Bidding is up to $17,300 and counting.....

Pontiac GTO Custom | eBay

*1967 PONTIAC GTO FROM THE MOVIE "XXX"

WITH VIN DIESEL!*​This amazing piece of movie memorabilia is from the private collection of Eddie Paul of EP Industries. One of the most famous builder of Hollywood movie cars. Eddie built all the cars for the movie "Grease," the original "Fast and the Furious," and "2 fast 2 Furious," "Streets of Fire," Sylvestor Stallone's Mercury in the movie "Cobra," plus many, many more! Eddie has built custom cars and bikes for over 100 movies! The Pontiacs in "XXX" were actually LeMans' with GTO taillights and badges. There were 12 customized for the movie, only 4 are known to have survived filming. This is by far the nicest one! The only one to have received a body-off build as it was what the studio calls a "picture car." This was the car used in all promo for the movie. TV ads, trailers, still shots, posters, etc... All had the original engines, or small block Chevys, this one has a crate 502 Chevrolet big block, mildly warmed over with a turbo 400 trans. 4 wheel Baer disc brakes with vented rotors. Currie rear end, Auto Meter gauges, new interior. The paint is House of Kolor Chameleon which at the time was $450 PER PINT! Hood scoop has red lighting on the sides.

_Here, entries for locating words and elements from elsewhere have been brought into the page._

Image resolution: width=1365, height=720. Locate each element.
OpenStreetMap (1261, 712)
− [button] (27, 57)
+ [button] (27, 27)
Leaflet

The only visual difference in the car from the movie, is the Eddie laser cut XXX in a custom grille he built. The car looks, runs and handles amazing! A rare chance to own a fully documented piece of automotive movie history, a perfect addition to the serious collector! Please email with any questions. Car is located in El Segundo, California.


:leaving:


----------



## Orion88 (Apr 24, 2012)

I can only hope the ones used in the driving scenes had a Pontiac Motor......


----------



## GTO JUDGE (May 14, 2005)

Took these pics of it when I was at the GTOAA Convention in Loveland Colorado in July 2012.


----------



## GTO JUDGE (May 14, 2005)




----------



## chuckha62 (Apr 5, 2010)

Oddly, it does nothing for me.


----------



## geeteeohguy (Feb 2, 2008)

I agree, Chuck, but not oddly. Obviously is more like it!! _YECH!_!!


----------



## Indetrucks (Apr 2, 2013)

They ruined that car...
What's up with the air filter relocation deal?


----------



## ALKYGTO (Mar 29, 2010)

Bidding is only up to $20K with 4 days 8 hours left.



Hurry GeeTee, you may lose your dreamcar! :rofl:


----------



## GTO JUDGE (May 14, 2005)

Personally I don't care for it. I prefer the look of classic with no to little to no over the top resto modding. This includes Foose wheels on them. To me they don't look right on these. 

This car was advertised heavily in 2012 for the convention.


----------



## 69Goatee (Aug 14, 2009)

Not the same car. I too saw the convertible at the GTOAA show here in Wichita. That was the "weapons" car with the rockets, flame thrower and the top that flew off so Vin could use the seat back/parachute. The back seat also flipped around to uncover guns. The one on eBay says it was a frame off resto with a 502 BBC. It might be a nice car without the stupid hood scoop....and cheby engine.


----------



## crustysack (Oct 5, 2008)

pitch that stupid scoop and the side pipes- and while we are at it remove it from the top banner for this page, at least the one for sale doesnt have the 6 trillion lights and useless gauges as the other one


----------



## topfuel67 (Dec 23, 2008)

crustysack said:


> and while we are at it remove it from the top banner for this page,


X2! No representation of a real 60's GTO on the banner is not right.


----------